Die Regierung in Kiew warf den prorussischen Separatisten vor, am Absturzort Beweismaterial zu vernichten. Die Aufständischen wollten mit Lastwagen Wrackteile über die russische Grenze bringen. Die Separatisten versuchten, «Beweise ihrer Mitwirkung an dem Unglück vertuschen». Zudem hätten die militanten Gruppen 38 Leichen von der Absturzstelle in die Großstadt Donezk gebracht. Die Separatisten wiesen alle gegen sie gerichteten Vorwürfe zurück.

Die Hintergründe der Katastrophe sind weiter unklar. Nach Worten von US-Präsident Barack Obama sind dafür sehr wahrscheinlich die moskautreuen Kräfte verantwortlich.

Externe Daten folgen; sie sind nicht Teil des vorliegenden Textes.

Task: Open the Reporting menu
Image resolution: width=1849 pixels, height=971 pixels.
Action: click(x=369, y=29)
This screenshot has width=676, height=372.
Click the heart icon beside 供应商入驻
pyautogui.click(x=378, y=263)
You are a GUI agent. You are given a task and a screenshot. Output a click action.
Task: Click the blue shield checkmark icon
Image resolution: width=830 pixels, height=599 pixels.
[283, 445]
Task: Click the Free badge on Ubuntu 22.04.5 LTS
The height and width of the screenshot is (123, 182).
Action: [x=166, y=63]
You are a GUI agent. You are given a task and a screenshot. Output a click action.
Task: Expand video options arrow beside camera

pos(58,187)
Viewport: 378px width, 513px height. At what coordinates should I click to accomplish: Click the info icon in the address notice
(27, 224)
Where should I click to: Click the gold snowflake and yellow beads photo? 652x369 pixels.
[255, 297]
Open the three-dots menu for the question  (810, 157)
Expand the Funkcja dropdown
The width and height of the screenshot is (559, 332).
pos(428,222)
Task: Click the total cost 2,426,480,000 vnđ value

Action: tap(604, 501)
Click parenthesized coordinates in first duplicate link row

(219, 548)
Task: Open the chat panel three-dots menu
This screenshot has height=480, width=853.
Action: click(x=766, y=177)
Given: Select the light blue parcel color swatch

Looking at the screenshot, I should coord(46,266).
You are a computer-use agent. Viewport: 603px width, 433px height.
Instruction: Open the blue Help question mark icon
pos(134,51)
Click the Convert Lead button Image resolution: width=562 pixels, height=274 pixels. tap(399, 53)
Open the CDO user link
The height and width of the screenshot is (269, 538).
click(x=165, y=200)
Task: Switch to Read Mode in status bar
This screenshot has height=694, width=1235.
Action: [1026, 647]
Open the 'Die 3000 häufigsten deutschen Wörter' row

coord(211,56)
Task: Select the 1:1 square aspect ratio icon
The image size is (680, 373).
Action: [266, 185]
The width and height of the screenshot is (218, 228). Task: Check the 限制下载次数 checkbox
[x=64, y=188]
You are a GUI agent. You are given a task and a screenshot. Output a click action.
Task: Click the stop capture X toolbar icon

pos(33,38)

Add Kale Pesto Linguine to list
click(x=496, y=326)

Die Boden-Luft-Rakete, die das Flugzeug abgeschossen habe, sei aus einem von prorussischen Separatisten kontrollierten Gebiet abgefeuert worden, sagte Obama am Freitag.

Die US-Botschafterin bei den Vereinten Nationen, Samantha Power, hatte eine Verstrickung Russlands in den Abschuss von Flug MH17 angedeutet. «Wir können nicht ausschließen, dass russisches Personal beim Betrieb dieser Systeme geholfen hat», sagte sie bei einer Sondersitzung des UN-Sicherheitsrats in New York.

Die russische Führung wies jegliche Verantwortung von sich und kritisierte Berichte über einen angeblichen Abschuss der Maschine als «voreilig». Damit sollten offenbar Ermittler beeinflusst werden, teilte das Außenministerium in Moskau mit.

Von mehr als 100 Absturzopfern fehlte auch zwei Tage nach dem Unglück weiter jede Spur. Bislang seien 186 Leichen geborgen worden, teilte der staatliche ukrainische Rettungsdienst am Samstag mit. Die Suche nach den übrigen Opfern gestalte sich sehr schwierig, da die Wrackteile über etwa 25 Quadratkilometer verstreut seien.